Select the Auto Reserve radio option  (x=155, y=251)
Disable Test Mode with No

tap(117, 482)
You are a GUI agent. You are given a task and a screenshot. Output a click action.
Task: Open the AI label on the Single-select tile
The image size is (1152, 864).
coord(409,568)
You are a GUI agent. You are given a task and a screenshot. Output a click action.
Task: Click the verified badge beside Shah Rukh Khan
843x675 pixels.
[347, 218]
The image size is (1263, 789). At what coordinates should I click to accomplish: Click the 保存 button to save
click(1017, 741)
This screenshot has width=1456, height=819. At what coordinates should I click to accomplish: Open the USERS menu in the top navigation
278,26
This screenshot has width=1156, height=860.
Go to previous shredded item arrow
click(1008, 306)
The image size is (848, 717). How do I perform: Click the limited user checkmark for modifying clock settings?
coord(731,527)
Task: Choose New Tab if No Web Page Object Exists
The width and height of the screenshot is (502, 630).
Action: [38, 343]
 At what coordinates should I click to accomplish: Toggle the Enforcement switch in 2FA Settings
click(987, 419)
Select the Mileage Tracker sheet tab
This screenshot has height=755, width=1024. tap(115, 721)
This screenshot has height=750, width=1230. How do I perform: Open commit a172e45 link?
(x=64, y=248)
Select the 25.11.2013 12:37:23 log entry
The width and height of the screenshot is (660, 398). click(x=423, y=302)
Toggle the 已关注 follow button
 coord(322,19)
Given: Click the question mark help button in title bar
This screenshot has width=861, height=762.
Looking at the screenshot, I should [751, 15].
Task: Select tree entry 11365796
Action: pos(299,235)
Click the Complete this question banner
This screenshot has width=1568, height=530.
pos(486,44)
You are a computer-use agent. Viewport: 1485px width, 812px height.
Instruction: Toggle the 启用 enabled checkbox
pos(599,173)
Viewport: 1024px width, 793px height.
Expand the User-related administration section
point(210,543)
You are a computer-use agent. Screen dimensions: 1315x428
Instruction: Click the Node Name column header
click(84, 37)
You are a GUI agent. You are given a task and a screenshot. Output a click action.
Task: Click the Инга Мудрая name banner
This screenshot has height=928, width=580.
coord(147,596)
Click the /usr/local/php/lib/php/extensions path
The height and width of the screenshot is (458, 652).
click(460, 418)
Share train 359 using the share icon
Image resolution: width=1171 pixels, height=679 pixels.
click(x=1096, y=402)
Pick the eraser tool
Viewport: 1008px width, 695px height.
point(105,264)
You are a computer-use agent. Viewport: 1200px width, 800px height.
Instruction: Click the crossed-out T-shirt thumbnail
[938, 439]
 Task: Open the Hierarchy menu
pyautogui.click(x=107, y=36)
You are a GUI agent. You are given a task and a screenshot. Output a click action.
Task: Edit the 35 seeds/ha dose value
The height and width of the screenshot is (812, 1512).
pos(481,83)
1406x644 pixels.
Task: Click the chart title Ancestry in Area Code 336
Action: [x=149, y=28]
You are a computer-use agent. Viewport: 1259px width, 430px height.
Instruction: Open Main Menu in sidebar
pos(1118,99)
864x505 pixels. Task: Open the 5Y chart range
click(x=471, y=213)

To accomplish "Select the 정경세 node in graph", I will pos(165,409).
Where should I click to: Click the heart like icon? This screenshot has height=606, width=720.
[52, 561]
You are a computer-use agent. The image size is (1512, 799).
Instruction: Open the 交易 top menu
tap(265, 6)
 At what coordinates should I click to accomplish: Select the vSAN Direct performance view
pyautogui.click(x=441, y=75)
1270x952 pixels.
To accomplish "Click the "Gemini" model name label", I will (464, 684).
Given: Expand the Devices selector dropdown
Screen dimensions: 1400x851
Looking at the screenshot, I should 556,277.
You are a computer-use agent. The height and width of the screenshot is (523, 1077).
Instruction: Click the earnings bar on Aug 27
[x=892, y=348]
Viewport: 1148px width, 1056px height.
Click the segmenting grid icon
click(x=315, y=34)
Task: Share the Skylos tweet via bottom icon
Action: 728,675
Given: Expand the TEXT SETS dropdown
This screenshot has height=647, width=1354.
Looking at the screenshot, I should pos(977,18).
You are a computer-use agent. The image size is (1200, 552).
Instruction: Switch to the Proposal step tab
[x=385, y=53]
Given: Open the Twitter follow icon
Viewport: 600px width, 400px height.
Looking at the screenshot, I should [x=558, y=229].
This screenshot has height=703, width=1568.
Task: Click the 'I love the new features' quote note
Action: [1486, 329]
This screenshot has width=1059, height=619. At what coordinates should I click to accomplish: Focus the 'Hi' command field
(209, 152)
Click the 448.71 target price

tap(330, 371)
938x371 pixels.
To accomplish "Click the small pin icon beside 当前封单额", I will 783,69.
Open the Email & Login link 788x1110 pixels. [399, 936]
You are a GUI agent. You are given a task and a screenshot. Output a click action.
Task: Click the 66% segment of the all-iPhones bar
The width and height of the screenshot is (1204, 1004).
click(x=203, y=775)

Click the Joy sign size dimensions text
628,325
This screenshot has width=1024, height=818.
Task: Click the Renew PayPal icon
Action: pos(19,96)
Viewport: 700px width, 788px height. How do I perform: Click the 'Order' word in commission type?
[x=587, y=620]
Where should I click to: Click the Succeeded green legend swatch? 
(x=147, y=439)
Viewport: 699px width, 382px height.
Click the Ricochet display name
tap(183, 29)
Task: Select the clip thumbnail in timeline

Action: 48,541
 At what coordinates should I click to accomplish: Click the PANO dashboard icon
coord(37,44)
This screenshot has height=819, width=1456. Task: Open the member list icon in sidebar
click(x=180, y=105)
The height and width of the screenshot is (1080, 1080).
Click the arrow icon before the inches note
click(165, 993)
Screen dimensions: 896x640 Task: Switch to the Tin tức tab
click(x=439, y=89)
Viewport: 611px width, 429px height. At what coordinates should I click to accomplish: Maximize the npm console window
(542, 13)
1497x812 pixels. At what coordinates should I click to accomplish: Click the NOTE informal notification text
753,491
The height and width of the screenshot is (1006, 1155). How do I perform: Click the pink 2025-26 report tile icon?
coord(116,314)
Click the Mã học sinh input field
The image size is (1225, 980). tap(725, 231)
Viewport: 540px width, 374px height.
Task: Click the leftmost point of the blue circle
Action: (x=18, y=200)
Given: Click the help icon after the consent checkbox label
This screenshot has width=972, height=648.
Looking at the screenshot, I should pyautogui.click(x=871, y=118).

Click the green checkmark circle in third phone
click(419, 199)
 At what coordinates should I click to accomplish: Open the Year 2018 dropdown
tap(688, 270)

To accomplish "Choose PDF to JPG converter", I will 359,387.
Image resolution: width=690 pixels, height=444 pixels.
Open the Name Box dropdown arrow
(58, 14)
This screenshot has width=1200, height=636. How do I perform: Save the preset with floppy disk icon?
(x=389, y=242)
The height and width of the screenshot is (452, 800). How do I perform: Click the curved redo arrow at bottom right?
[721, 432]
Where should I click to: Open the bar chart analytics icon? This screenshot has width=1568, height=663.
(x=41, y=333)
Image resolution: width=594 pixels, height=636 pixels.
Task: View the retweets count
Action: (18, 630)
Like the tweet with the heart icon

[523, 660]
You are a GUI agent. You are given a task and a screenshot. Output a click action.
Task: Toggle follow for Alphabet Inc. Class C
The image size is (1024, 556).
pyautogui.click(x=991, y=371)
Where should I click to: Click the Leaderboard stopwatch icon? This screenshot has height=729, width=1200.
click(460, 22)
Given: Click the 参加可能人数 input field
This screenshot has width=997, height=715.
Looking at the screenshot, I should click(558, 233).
= = = = =
WHAT YOU WILL DO: Give the lines above as a Markdown table with two columns, Row and Line, where Row is a running number and Line holds the text of one line. Leave out the blank lines.

FINAL RESULT:
| Row | Line |
|---|---|
| 1 | Select the Auto Reserve radio option  (x=155, y=251) |
| 2 | Disable Test Mode with No |
| 3 | tap(117, 482) |
| 4 | You are a GUI agent. You are given a task and a screenshot. Output a click action. |
| 5 | Task: Open the AI label on the Single-select tile |
| 6 | The image size is (1152, 864). |
| 7 | coord(409,568) |
| 8 | You are a GUI agent. You are given a task and a screenshot. Output a click action. |
| 9 | Task: Click the verified badge beside Shah Rukh Khan |
| 10 | 843x675 pixels. |
| 11 | [347, 218] |
| 12 | The image size is (1263, 789). At what coordinates should I click to accomplish: Click the 保存 button to save |
| 13 | click(1017, 741) |
| 14 | This screenshot has width=1456, height=819. At what coordinates should I click to accomplish: Open the USERS menu in the top navigation |
| 15 | 278,26 |
| 16 | This screenshot has width=1156, height=860. |
| 17 | Go to previous shredded item arrow |
| 18 | click(1008, 306) |
| 19 | The image size is (848, 717). How do I perform: Click the limited user checkmark for modifying clock settings? |
| 20 | coord(731,527) |
| 21 | Task: Choose New Tab if No Web Page Object Exists |
| 22 | The width and height of the screenshot is (502, 630). |
| 23 | Action: [38, 343] |
| 24 |  At what coordinates should I click to accomplish: Toggle the Enforcement switch in 2FA Settings |
| 25 | click(987, 419) |
| 26 | Select the Mileage Tracker sheet tab |
| 27 | This screenshot has height=755, width=1024. tap(115, 721) |
| 28 | This screenshot has height=750, width=1230. How do I perform: Open commit a172e45 link? |
| 29 | (x=64, y=248) |
| 30 | Select the 25.11.2013 12:37:23 log entry |
| 31 | The width and height of the screenshot is (660, 398). click(x=423, y=302) |
| 32 | Toggle the 已关注 follow button |
| 33 |  coord(322,19) |
| 34 | Given: Click the question mark help button in title bar |
| 35 | This screenshot has width=861, height=762. |
| 36 | Looking at the screenshot, I should [751, 15]. |
| 37 | Task: Select tree entry 11365796 |
| 38 | Action: pos(299,235) |
| 39 | Click the Complete this question banner |
| 40 | This screenshot has width=1568, height=530. |
| 41 | pos(486,44) |
| 42 | You are a computer-use agent. Viewport: 1485px width, 812px height. |
| 43 | Instruction: Toggle the 启用 enabled checkbox |
| 44 | pos(599,173) |
| 45 | Viewport: 1024px width, 793px height. |
| 46 | Expand the User-related administration section |
| 47 | point(210,543) |
| 48 | You are a computer-use agent. Screen dimensions: 1315x428 |
| 49 | Instruction: Click the Node Name column header |
| 50 | click(84, 37) |
| 51 | You are a GUI agent. You are given a task and a screenshot. Output a click action. |
| 52 | Task: Click the Инга Мудрая name banner |
| 53 | This screenshot has height=928, width=580. |
| 54 | coord(147,596) |
| 55 | Click the /usr/local/php/lib/php/extensions path |
| 56 | The height and width of the screenshot is (458, 652). |
| 57 | click(460, 418) |
| 58 | Share train 359 using the share icon |
| 59 | Image resolution: width=1171 pixels, height=679 pixels. |
| 60 | click(x=1096, y=402) |
| 61 | Pick the eraser tool |
| 62 | Viewport: 1008px width, 695px height. |
| 63 | point(105,264) |
| 64 | You are a computer-use agent. Viewport: 1200px width, 800px height. |
| 65 | Instruction: Click the crossed-out T-shirt thumbnail |
| 66 | [938, 439] |
| 67 |  Task: Open the Hierarchy menu |
| 68 | pyautogui.click(x=107, y=36) |
| 69 | You are a GUI agent. You are given a task and a screenshot. Output a click action. |
| 70 | Task: Edit the 35 seeds/ha dose value |
| 71 | The height and width of the screenshot is (812, 1512). |
| 72 | pos(481,83) |
| 73 | 1406x644 pixels. |
| 74 | Task: Click the chart title Ancestry in Area Code 336 |
| 75 | Action: [x=149, y=28] |
| 76 | You are a computer-use agent. Viewport: 1259px width, 430px height. |
| 77 | Instruction: Open Main Menu in sidebar |
| 78 | pos(1118,99) |
| 79 | 864x505 pixels. Task: Open the 5Y chart range |
| 80 | click(x=471, y=213) |
| 81 | To accomplish "Select the 정경세 node in graph", I will pos(165,409). |
| 82 | Where should I click to: Click the heart like icon? This screenshot has height=606, width=720. |
| 83 | [52, 561] |
| 84 | You are a computer-use agent. The image size is (1512, 799). |
| 85 | Instruction: Open the 交易 top menu |
| 86 | tap(265, 6) |
| 87 |  At what coordinates should I click to accomplish: Select the vSAN Direct performance view |
| 88 | pyautogui.click(x=441, y=75) |
| 89 | 1270x952 pixels. |
| 90 | To accomplish "Click the "Gemini" model name label", I will (464, 684). |
| 91 | Given: Expand the Devices selector dropdown |
| 92 | Screen dimensions: 1400x851 |
| 93 | Looking at the screenshot, I should 556,277. |
| 94 | You are a computer-use agent. The height and width of the screenshot is (523, 1077). |
| 95 | Instruction: Click the earnings bar on Aug 27 |
| 96 | [x=892, y=348] |
| 97 | Viewport: 1148px width, 1056px height. |
| 98 | Click the segmenting grid icon |
| 99 | click(x=315, y=34) |
| 100 | Task: Share the Skylos tweet via bottom icon |
| 101 | Action: 728,675 |
| 102 | Given: Expand the TEXT SETS dropdown |
| 103 | This screenshot has height=647, width=1354. |
| 104 | Looking at the screenshot, I should pos(977,18). |
| 105 | You are a computer-use agent. The image size is (1200, 552). |
| 106 | Instruction: Switch to the Proposal step tab |
| 107 | [x=385, y=53] |
| 108 | Given: Open the Twitter follow icon |
| 109 | Viewport: 600px width, 400px height. |
| 110 | Looking at the screenshot, I should [x=558, y=229]. |
| 111 | This screenshot has height=703, width=1568. |
| 112 | Task: Click the 'I love the new features' quote note |
| 113 | Action: [1486, 329] |
| 114 | This screenshot has width=1059, height=619. At what coordinates should I click to accomplish: Focus the 'Hi' command field |
| 115 | (209, 152) |
| 116 | Click the 448.71 target price |
| 117 | tap(330, 371) |
| 118 | 938x371 pixels. |
| 119 | To accomplish "Click the small pin icon beside 当前封单额", I will 783,69. |
| 120 | Open the Email & Login link 788x1110 pixels. [399, 936] |
| 121 | You are a GUI agent. You are given a task and a screenshot. Output a click action. |
| 122 | Task: Click the 66% segment of the all-iPhones bar |
| 123 | The width and height of the screenshot is (1204, 1004). |
| 124 | click(x=203, y=775) |
| 125 | Click the Joy sign size dimensions text |
| 126 | 628,325 |
| 127 | This screenshot has width=1024, height=818. |
| 128 | Task: Click the Renew PayPal icon |
| 129 | Action: pos(19,96) |
| 130 | Viewport: 700px width, 788px height. How do I perform: Click the 'Order' word in commission type? |
| 131 | [x=587, y=620] |
| 132 | Where should I click to: Click the Succeeded green legend swatch?  |
| 133 | (x=147, y=439) |
| 134 | Viewport: 699px width, 382px height. |
| 135 | Click the Ricochet display name |
| 136 | tap(183, 29) |
| 137 | Task: Select the clip thumbnail in timeline |
| 138 | Action: 48,541 |
| 139 |  At what coordinates should I click to accomplish: Click the PANO dashboard icon |
| 140 | coord(37,44) |
| 141 | This screenshot has height=819, width=1456. Task: Open the member list icon in sidebar |
| 142 | click(x=180, y=105) |
| 143 | The height and width of the screenshot is (1080, 1080). |
| 144 | Click the arrow icon before the inches note |
| 145 | click(165, 993) |
| 146 | Screen dimensions: 896x640 Task: Switch to the Tin tức tab |
| 147 | click(x=439, y=89) |
| 148 | Viewport: 611px width, 429px height. At what coordinates should I click to accomplish: Maximize the npm console window |
| 149 | (542, 13) |
| 150 | 1497x812 pixels. At what coordinates should I click to accomplish: Click the NOTE informal notification text |
| 151 | 753,491 |
| 152 | The height and width of the screenshot is (1006, 1155). How do I perform: Click the pink 2025-26 report tile icon? |
| 153 | coord(116,314) |
| 154 | Click the Mã học sinh input field |
| 155 | The image size is (1225, 980). tap(725, 231) |
| 156 | Viewport: 540px width, 374px height. |
| 157 | Task: Click the leftmost point of the blue circle |
| 158 | Action: (x=18, y=200) |
| 159 | Given: Click the help icon after the consent checkbox label |
| 160 | This screenshot has width=972, height=648. |
| 161 | Looking at the screenshot, I should pyautogui.click(x=871, y=118). |
| 162 | Click the green checkmark circle in third phone |
| 163 | click(419, 199) |
| 164 |  At what coordinates should I click to accomplish: Open the Year 2018 dropdown |
| 165 | tap(688, 270) |
| 166 | To accomplish "Choose PDF to JPG converter", I will 359,387. |
| 167 | Image resolution: width=690 pixels, height=444 pixels. |
| 168 | Open the Name Box dropdown arrow |
| 169 | (58, 14) |
| 170 | This screenshot has width=1200, height=636. How do I perform: Save the preset with floppy disk icon? |
| 171 | (x=389, y=242) |
| 172 | The height and width of the screenshot is (452, 800). How do I perform: Click the curved redo arrow at bottom right? |
| 173 | [721, 432] |
| 174 | Where should I click to: Open the bar chart analytics icon? This screenshot has width=1568, height=663. |
| 175 | (x=41, y=333) |
| 176 | Image resolution: width=594 pixels, height=636 pixels. |
| 177 | Task: View the retweets count |
| 178 | Action: (18, 630) |
| 179 | Like the tweet with the heart icon |
| 180 | [523, 660] |
| 181 | You are a GUI agent. You are given a task and a screenshot. Output a click action. |
| 182 | Task: Toggle follow for Alphabet Inc. Class C |
| 183 | The image size is (1024, 556). |
| 184 | pyautogui.click(x=991, y=371) |
| 185 | Where should I click to: Click the Leaderboard stopwatch icon? This screenshot has height=729, width=1200. |
| 186 | click(460, 22) |
| 187 | Given: Click the 参加可能人数 input field |
| 188 | This screenshot has width=997, height=715. |
| 189 | Looking at the screenshot, I should click(558, 233). |